41The applicant sought an award under s. 10 of Reg. 664. Under s. 10, the Tribunal may grant an award of up to 50 per cent of the total benefits payable if it finds that an insurer unreasonably withheld or delayed the payment of benefits.
42In determining the type of conduct for which an award is appropriate, the adopted standard is set out in the Financial Services Commission of Ontario case: Wayne Allan Plowright v. Wellington Insurance Company, 1993 ONICDRG 66 (“Plowright”). According to Plowright, unreasonable conduct can include “excessive, imprudent, stubborn, inflexible, unyielding or immoderate” behaviour. In November 2024, this approach was reviewed by the Divisional Court in McDonald v. Aviva Insurance Company, 2024 ONSC 6030.
43The applicant seeks an award but did not identify the amount being sought. The applicant’s submissions advance the following factors:
i. The applicant is vulnerable and has sustained serious impairments as a result of this accident;
ii. The Tribunal needs to set precedents to ensure deterrence to Insurers; and
iii. The Insurer acted in a highhanded manner.
44Since the application’s submissions do not engage with application of the factors to assist me, I will review the factors myself. On the first factor, I find that the applicant is no more vulnerable than other insureds that seek benefits under the Schedule from their insurers. The applicant’s degree of vulnerability is not established to be high. The applicant’s injuries are not serious in so far as that may imply the applicant’s injuries are beyond the MIG. I have found that the applicant has not established her injuries and impairments to be outside the definition of the MIG. Additionally, I do not have evidence of the respondent acting in a highhanded manner that would require a precedent to ensure deterrence. The respondent made an error, and, on my review, it seems the respondent did not realize the specific error it made until submissions were exchanged at this hearing. At that point, it would be too late to cure the error as I have mentioned earlier in this decision.
45I find that the applicant has not established on a balance of probabilities that the respondent engaged in actions that are highhanded, or unreasonable conduct such as, “excessive, imprudent, stubborn, inflexible, unyielding or immoderate” behaviour. Rather, there was a dispute, an error was made, and I have found in favour of the applicant on that point. On these facts, there is no unreasonable delay or withholding of any payment of benefits on this application.
46For the above reasons, on a balance of probabilities, I find that the respondent is not liable to pay an award.
ORDER
47The Tribunal orders:
i. The applicant’s injuries are predominantly minor as defined in s. 3 of the Schedule and therefore subject to treatment within the $3,500.00 MIG limit.
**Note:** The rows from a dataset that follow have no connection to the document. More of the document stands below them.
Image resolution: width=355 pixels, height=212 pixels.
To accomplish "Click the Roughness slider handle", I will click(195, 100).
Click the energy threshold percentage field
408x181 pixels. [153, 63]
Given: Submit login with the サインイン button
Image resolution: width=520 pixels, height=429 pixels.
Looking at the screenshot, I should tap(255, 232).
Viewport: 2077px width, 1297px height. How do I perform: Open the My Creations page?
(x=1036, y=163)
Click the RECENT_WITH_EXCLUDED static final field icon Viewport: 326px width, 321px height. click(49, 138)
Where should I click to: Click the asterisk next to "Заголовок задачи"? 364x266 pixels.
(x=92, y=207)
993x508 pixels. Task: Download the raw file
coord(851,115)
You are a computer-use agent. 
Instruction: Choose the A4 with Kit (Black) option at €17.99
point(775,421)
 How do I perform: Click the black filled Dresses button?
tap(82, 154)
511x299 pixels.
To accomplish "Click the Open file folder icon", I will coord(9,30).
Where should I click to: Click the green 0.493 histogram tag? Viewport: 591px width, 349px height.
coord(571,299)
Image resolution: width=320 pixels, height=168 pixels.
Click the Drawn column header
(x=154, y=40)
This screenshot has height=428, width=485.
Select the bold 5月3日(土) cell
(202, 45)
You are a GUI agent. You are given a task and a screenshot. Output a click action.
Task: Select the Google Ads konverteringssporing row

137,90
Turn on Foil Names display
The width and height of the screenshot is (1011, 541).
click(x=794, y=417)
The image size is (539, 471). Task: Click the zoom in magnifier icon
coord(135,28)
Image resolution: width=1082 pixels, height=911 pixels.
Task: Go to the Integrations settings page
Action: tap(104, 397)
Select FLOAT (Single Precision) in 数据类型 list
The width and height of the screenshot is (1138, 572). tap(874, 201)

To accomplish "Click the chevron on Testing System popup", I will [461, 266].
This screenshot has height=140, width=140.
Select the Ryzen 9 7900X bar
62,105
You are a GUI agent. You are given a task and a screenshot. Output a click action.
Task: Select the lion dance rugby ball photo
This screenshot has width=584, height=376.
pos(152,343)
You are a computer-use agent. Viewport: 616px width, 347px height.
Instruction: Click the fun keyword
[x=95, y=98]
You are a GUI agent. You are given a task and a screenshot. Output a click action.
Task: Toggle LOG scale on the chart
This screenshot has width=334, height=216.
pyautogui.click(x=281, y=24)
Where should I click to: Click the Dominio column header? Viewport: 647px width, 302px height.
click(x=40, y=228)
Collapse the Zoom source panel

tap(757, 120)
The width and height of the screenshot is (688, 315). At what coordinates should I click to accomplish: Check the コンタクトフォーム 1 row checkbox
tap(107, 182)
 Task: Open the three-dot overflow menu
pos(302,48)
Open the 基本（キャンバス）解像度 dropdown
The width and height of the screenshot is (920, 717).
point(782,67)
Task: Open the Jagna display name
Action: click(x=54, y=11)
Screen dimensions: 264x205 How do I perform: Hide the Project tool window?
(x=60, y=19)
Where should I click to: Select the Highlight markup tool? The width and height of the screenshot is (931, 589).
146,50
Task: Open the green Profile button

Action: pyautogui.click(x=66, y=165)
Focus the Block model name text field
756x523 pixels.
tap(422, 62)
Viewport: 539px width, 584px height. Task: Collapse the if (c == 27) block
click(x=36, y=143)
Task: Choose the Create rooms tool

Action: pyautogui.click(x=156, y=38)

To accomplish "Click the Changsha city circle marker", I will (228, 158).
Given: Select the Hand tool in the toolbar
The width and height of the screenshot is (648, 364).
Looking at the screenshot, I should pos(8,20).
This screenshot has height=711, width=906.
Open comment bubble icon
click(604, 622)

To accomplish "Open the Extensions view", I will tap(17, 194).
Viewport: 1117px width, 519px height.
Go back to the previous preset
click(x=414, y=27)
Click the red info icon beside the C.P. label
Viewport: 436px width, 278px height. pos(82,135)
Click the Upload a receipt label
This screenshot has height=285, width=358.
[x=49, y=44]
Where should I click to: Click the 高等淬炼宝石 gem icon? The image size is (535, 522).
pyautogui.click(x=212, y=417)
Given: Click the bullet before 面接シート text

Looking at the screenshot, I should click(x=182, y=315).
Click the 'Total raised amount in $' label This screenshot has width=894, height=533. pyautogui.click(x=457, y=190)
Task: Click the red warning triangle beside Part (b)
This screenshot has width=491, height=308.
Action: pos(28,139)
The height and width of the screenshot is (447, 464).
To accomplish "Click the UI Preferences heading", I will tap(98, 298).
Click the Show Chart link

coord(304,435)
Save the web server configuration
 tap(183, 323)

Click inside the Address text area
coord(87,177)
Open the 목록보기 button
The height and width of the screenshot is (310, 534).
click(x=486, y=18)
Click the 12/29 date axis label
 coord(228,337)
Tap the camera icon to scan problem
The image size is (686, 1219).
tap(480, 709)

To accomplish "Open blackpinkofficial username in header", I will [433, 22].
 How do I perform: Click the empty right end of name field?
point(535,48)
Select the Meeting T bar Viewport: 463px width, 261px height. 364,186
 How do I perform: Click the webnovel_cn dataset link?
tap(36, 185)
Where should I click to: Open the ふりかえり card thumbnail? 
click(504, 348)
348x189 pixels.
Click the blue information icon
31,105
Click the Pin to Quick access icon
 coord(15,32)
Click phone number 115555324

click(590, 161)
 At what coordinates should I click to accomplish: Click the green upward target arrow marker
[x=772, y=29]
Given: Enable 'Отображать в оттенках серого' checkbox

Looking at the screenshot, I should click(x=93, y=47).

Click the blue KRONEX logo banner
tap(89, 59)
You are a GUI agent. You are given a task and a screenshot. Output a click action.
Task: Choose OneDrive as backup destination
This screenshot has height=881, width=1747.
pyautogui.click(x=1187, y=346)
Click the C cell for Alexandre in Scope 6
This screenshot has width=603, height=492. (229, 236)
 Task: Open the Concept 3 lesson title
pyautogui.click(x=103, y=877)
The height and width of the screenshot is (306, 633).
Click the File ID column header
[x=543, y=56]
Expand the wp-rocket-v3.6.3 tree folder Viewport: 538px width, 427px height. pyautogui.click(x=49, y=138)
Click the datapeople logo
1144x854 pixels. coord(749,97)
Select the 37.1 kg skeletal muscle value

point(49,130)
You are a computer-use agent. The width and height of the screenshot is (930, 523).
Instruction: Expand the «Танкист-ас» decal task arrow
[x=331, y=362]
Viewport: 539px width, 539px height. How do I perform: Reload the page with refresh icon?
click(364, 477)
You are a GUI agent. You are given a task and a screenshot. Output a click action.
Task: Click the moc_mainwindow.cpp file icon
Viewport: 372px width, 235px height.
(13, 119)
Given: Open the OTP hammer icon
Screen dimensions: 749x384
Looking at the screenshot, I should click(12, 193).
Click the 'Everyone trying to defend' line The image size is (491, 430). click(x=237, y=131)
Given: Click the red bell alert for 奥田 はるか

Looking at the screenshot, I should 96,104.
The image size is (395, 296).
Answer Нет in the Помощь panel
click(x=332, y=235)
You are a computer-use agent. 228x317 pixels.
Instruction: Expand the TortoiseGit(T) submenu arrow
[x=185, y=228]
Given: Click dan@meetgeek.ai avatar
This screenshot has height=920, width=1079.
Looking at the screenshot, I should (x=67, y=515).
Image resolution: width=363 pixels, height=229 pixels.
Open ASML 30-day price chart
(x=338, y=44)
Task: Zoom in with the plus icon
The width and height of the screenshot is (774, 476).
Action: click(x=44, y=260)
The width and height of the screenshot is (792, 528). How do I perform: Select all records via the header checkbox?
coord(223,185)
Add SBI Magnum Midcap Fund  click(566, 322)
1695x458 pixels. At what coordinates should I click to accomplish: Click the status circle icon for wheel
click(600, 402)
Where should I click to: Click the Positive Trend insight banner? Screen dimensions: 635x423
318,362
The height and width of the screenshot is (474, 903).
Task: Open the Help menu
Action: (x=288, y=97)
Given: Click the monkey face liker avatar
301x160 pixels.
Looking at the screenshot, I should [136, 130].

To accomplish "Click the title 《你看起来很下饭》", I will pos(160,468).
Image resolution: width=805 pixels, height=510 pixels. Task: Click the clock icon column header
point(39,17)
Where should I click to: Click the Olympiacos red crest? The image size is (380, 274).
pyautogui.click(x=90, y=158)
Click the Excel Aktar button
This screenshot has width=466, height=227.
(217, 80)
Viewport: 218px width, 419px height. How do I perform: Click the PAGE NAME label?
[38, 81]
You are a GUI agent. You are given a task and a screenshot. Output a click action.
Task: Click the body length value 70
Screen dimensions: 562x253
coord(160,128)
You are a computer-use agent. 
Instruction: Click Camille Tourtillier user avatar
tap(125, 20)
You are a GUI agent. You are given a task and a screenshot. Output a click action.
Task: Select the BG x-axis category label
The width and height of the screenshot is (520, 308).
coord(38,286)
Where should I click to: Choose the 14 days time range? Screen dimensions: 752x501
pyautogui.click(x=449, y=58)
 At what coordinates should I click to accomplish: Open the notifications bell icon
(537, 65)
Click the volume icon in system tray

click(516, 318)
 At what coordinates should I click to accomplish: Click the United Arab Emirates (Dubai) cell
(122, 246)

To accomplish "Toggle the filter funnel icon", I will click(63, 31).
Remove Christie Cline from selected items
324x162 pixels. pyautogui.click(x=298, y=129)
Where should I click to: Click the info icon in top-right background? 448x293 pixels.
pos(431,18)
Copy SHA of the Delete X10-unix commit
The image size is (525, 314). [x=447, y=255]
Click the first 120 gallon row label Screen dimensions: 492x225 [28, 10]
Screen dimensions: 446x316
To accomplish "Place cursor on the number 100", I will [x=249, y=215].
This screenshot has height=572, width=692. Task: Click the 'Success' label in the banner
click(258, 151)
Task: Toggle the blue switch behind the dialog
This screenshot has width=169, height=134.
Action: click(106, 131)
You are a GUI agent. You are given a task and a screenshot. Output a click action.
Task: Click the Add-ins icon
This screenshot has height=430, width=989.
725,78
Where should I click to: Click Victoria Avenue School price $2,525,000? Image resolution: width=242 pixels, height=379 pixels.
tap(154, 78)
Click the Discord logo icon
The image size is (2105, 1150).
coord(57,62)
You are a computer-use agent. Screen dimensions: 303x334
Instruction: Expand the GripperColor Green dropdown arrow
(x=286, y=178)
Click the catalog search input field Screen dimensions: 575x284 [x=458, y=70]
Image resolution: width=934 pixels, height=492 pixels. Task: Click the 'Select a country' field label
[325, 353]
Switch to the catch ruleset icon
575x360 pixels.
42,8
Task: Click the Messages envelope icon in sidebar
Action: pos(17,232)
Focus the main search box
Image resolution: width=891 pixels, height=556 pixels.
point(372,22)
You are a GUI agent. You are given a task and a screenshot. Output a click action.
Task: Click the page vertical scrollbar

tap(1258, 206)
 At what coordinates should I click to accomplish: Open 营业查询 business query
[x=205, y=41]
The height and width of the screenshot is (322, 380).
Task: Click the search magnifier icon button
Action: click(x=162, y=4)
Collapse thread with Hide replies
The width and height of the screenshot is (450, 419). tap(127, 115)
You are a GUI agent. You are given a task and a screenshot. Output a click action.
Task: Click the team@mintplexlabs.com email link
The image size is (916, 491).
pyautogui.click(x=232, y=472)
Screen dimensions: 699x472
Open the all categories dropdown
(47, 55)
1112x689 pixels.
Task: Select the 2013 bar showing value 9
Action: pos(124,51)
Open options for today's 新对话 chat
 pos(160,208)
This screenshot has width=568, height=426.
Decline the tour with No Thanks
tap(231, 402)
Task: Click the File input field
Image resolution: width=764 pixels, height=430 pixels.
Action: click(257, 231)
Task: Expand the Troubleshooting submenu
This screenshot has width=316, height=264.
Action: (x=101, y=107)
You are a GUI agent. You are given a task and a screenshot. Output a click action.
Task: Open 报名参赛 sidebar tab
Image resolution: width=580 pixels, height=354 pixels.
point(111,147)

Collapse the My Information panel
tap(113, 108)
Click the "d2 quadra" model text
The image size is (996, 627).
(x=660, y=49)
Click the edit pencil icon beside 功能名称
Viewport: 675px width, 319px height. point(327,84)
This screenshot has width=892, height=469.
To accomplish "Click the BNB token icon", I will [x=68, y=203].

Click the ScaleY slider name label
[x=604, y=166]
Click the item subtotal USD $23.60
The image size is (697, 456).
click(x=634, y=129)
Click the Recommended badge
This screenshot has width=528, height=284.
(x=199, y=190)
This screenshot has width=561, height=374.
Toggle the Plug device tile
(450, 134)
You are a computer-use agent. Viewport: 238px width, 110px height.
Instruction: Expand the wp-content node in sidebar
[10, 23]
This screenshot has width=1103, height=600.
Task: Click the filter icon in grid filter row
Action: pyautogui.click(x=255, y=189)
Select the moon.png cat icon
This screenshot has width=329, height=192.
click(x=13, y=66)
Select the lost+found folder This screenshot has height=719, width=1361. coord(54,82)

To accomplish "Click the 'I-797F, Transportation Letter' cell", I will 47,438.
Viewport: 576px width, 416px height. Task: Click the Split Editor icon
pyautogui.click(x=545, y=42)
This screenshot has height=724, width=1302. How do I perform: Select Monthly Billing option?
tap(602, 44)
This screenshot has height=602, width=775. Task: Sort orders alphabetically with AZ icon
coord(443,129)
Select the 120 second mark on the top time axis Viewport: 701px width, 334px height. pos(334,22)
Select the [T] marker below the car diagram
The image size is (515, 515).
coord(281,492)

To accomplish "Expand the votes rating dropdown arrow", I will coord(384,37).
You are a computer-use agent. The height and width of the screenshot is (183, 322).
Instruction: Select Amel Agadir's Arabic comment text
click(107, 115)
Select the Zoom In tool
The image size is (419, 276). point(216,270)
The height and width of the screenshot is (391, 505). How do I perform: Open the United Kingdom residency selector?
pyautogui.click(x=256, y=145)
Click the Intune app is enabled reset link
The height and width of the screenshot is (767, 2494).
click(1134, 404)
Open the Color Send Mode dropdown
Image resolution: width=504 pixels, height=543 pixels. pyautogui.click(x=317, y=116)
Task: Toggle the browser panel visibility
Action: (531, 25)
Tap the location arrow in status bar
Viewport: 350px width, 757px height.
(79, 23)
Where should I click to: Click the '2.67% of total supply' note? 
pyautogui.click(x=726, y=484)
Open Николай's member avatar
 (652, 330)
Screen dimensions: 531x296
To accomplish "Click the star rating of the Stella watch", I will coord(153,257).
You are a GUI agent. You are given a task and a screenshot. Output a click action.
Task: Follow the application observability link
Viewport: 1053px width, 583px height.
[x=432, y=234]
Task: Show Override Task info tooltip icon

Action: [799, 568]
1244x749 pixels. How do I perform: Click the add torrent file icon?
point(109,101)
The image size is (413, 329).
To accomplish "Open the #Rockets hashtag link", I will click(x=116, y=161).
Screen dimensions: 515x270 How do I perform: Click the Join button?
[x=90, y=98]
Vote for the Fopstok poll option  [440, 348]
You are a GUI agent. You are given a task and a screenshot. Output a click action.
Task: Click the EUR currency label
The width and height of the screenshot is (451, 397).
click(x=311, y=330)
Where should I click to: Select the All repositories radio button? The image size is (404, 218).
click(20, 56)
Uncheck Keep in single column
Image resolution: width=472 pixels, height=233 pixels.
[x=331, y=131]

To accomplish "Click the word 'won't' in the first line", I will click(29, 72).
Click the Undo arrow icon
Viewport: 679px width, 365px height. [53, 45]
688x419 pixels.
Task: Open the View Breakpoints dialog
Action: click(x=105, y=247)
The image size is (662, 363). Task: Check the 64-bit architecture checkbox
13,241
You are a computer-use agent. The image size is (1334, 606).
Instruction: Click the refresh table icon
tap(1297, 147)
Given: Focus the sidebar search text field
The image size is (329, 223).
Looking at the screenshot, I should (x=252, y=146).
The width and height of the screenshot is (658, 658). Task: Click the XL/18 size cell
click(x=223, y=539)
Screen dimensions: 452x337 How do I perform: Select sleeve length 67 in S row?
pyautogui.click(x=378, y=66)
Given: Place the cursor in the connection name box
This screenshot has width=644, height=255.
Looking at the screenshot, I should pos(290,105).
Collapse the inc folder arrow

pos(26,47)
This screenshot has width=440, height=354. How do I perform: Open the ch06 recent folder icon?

ii. The applicant is not entitled to the plan for $4,149.56 proposed by Total Recovery Rehab Centre and by Somatic Assessments and Treatment Clinic.
iii. The applicant is entitled to $2,200.00 for a psychological assessment, proposed by Somatic Assessments and Treatment Clinic in a plan dated May 10, 2022, once incurred.
iv. The applicant is entitled to interest.
v. The respondent is not liable to pay an award under s. 10 of Reg. 664.